**課題一覧**.
(A) 大学院進学と機能システム専攻に関する本文を読み、次の問いに答えよ。
(i) 学部卒の場合、卒業研究に取り組む期間は何年間とされているか。
(ii) 機能システム専攻は何をベースにした分野か。
(iii) 移動ロボットでモータの制御やセンサによる周辺環境の認識を実現する場合、何の知識が用いられるか。
(B) 大学院進学と機能システム専攻に関する本文を、その最後の文の後から書き継げ。

Q.進学を決意したきっかけは?
私が大学院進学を決意したきっかけは、研究活動を通じてものづくりに関する高度な専門知識とスキルを身につけたいと考えたからです。学部卒の場合、学んできた知識を軸に取り組む活動は1年間の卒業研究のみで、1年間という限られた時間では、実践的な知識とスキルとして身につけるのには不十分だと感じました。一方、大学院に進学すると3年間じっくり研究活動に打ち込むことができるようになります。また、大学院に進学することで、国際学会や企業との共同研究に参加する機会を得ることができます。このような環境で研究活動に臨むことで、ものづくりに関する専門性をより高め、グローバルで活躍する能力を身につけることができると確信し、大学院進学を決意しました。
Q.機能システム専攻はどのような分野ですか?
機能システム専攻は、機械工学をベースに電気工学と情報工学を包括した分野です。ものづくりにおいて、機械システムと電気工学及び情報工学は密接に繋がっています。例えば、移動ロボットにおいて、モータの制御やセンサで周辺環境の認識を実現する場合には、電気工学の知識が用いられます。また、システムの最適な制御や自動化を実現するためには、情報工学の知識であるプログラミングやアルゴリズムを活用します。本専攻では、これらの知識と技術を包括して学ぶことで、システムのハードウェアとソフトウェアの両面に精通した専門性を育むことができます。

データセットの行
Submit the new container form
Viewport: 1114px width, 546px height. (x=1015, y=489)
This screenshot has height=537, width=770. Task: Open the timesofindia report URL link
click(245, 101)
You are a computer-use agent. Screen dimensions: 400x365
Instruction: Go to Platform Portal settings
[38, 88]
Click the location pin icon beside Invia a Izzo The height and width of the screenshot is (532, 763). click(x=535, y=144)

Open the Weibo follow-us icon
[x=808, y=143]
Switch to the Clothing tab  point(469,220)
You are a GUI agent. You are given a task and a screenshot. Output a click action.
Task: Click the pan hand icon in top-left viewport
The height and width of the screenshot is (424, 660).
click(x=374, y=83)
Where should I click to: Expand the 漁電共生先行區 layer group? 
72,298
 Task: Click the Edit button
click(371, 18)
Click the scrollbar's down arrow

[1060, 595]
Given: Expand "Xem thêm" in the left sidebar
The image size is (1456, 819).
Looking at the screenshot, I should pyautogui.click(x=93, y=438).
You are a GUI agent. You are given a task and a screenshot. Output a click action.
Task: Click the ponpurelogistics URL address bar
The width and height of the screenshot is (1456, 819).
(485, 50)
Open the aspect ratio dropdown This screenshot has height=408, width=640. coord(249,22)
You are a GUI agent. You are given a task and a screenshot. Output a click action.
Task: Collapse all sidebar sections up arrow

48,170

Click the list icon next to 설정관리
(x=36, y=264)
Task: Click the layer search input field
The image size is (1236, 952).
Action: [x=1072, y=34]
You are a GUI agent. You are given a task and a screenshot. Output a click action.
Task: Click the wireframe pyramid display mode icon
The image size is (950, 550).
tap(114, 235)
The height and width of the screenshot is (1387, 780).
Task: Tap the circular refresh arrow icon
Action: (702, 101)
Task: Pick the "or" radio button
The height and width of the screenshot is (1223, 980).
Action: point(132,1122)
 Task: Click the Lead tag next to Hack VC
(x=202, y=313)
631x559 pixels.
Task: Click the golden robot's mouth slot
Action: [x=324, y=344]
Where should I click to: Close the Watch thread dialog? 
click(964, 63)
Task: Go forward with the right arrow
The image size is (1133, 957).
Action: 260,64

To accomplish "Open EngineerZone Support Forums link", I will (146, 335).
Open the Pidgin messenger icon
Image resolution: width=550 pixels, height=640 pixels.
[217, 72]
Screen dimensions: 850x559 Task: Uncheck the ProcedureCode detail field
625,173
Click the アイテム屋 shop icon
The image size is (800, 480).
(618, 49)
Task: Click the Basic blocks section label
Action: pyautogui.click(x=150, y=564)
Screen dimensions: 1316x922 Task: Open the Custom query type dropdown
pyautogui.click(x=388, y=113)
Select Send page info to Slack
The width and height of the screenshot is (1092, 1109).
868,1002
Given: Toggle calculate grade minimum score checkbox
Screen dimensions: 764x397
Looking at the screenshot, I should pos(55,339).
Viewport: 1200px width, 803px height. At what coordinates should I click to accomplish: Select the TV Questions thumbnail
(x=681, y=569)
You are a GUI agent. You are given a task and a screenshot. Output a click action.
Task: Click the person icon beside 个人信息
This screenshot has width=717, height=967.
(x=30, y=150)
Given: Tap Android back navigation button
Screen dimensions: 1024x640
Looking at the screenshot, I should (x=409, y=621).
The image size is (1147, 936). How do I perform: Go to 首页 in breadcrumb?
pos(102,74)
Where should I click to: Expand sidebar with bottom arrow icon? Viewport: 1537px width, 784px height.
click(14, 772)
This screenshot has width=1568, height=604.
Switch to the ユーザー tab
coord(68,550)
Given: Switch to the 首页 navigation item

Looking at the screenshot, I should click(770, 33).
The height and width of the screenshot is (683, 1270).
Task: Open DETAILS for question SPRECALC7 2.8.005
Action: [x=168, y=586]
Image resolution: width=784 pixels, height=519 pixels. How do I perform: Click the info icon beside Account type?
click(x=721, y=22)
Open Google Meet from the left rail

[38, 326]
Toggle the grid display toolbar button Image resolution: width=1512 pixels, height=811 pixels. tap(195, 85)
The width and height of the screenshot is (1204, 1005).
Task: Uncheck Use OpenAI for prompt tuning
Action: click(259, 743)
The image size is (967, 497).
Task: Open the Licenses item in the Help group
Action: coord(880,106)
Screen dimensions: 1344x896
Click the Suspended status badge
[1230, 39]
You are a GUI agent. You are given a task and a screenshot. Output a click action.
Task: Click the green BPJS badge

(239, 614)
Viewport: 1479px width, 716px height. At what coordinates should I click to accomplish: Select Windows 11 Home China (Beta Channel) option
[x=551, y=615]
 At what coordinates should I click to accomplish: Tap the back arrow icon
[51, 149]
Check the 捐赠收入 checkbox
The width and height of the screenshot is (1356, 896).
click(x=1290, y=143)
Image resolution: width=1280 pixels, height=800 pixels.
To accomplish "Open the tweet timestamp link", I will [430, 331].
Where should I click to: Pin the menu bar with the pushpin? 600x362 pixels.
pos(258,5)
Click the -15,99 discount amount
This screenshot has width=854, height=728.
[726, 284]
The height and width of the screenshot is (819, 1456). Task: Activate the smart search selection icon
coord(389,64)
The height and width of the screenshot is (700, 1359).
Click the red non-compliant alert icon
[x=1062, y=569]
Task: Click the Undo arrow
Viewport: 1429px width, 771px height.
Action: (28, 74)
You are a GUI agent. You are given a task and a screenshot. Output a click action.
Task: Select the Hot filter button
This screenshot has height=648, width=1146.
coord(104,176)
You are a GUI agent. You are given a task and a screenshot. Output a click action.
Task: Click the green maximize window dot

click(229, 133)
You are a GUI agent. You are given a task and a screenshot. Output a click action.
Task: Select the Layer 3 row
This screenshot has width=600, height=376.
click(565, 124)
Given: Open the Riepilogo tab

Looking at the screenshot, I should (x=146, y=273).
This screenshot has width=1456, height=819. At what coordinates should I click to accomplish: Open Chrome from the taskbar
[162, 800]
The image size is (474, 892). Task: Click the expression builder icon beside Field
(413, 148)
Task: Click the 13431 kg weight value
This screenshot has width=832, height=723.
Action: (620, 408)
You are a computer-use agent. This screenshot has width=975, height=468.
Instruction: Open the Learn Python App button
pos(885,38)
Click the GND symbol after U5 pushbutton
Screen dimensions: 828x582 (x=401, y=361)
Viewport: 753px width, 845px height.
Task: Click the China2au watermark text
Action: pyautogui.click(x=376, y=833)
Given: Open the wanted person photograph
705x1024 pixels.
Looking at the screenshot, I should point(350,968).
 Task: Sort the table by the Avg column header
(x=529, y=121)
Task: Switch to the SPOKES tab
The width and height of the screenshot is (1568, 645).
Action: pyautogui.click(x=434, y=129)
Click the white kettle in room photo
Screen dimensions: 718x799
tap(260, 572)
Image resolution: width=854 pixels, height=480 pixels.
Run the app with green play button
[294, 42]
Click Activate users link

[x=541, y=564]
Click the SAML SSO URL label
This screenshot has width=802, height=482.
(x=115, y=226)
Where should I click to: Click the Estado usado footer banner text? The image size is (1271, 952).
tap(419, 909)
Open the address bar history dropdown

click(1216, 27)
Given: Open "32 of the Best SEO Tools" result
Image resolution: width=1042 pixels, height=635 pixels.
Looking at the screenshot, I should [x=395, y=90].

**課題の解答**.
(A)
(i) 1年間
(ii) 機械工学
(iii) 電気工学の知識

(B)
Q. 現在の研究テーマを教えてください。
私の研究テーマは「積載物の重量・搭載位置によらず一定の操舵性を提供する台車の開発」です。本研究の目的は、台車の車輪であるキャスタの操舵をアシストすることで常に一定の操舵性を実現し、ユーザが感じる快適性と走行時の安全性を向上することです。この台車の主要な構成機器は2つあります。1つ目は、入力機器に該当する“操作インタフェース“です。操作インタフェースは、ユーザの操作力によってハンドルポストに発生したひずみをひずみゲージにより計測し、ユーザの操作意図(進みたい方向と旋回方向)を推定します。2つ目は、出力機器に該当する”能動操舵キャスタ“です。能動操舵キャスタは、車輪の方向が操作意図と一致するようにモータを駆動することで、ユーザが台車の走行に要する操作力を軽減します。
Q.研究の面白みはどのようなことですか?
研究の面白みは、頭の中の構想が実際にものとして形になることです。本研究では、要件定義から設計・製作及び性能評価まで、ものづくりの全工程を自分の力で取り組みます。要件定義では、実際に発生している問題を特定し、解決策や具体的なシステムの概要を検討し考案します。設計では、シミュレーションや実験によりモータなどの機械要素に要求される性能を決定し、機構を構成する様々な部品を選定し、3DCADソフトを用いて設計と応力解析を行いました。また、設計した図面に基づき、部品の機械加工を行い組み立てることで製作を行いました。機構だけでなく、電子回路やシステムに関しても同様に設計・製作を行いました。性能評価では、製作したシステムが要件通りに動作しているか、使用者の官能的な評価はどの程度かを評価しました。これらのプロセスを通じ、ものづくりを実践し、実際に製作したものが構想通りに動いた時の感動は忘れられません。この感動が研究の魅力だと思います。
Q.その研究に興味を持ったきっかけは?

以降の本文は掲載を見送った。